The curve C with equation $y = f(x)$ passes through the point $(5, 65)$.\nGiven that $f'(x) = 6x^2 - 10x - 12$,\n(a) use integration to find $f(x)$.\n\n(b) Hence show that $f(x) = x(2x + 3)(x - 4)$.\n\n(c) In the space provided on page 17, sketch C, showing the coordinates of the points where C crosses the $x$-axis. - Edexcel - A-Level Maths Pure - Question 10 - 2007 - Paper 1

To show that $f(x) = 2x^3 - 5x^2 - 12x$ can be factored as $x(2x + 3)(x - 4)$, we first express $f(x)$ in factored form:

1. Factor out $x$: $f(x) = x(2x^2 - 5x - 12)$

2. Now, we factor the quadratic $2x^2 - 5x - 12$. Using the quadratic formula, we can find its roots:

   $x = \frac{-b \pm \sqrt{b^2 - 4ac}}{2a} = \frac{5 \pm \sqrt{(-5)^2 - 4(2)(-12)}}{2(2)} = \frac{5 \pm \sqrt{25 + 96}}{4} = \frac{5 \pm 11}{4}$

   This results in: $x = 4 \quad \text{and} \quad x = -1.5$

3. Therefore, the factored form is: $f(x) = x(2(x - 4)(x + 1.5))$

   Hence, we can rewrite this as: $f(x) = x(2x + 3)(x - 4)$.

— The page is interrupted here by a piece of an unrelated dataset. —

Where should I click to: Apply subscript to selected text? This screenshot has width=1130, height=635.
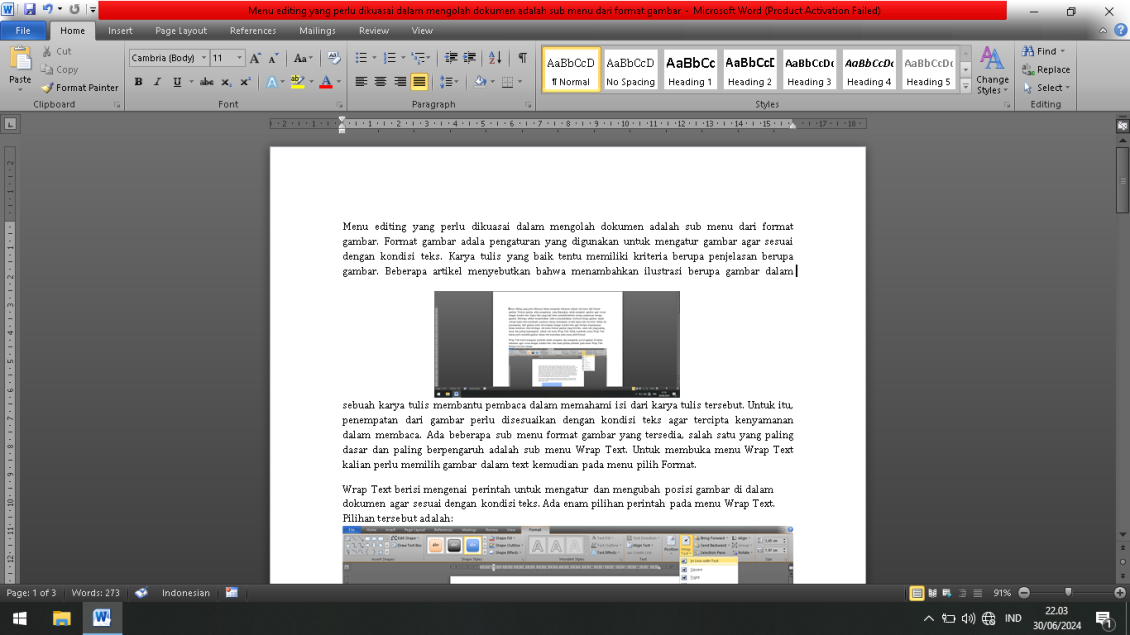227,81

To determine where the curve $C$ crosses the $x$-axis, we set $f(x) = 0$:

1. We have already factored $f(x)$ as: $f(x) = x(2x + 3)(x - 4)$

2. Setting this equal to zero gives:

   • $x = 0$
   • $2x + 3 = 0 \Rightarrow x = -1.5$
   • $x - 4 = 0 \Rightarrow x = 4$

Thus, the points where the curve crosses the $x$-axis are:

• $(0, 0)$
• $(-1.5, 0)$
• $(4, 0)$.

For the sketch, plot these points on the $x$-axis and ensure the curve has the correct shape, passing through these points.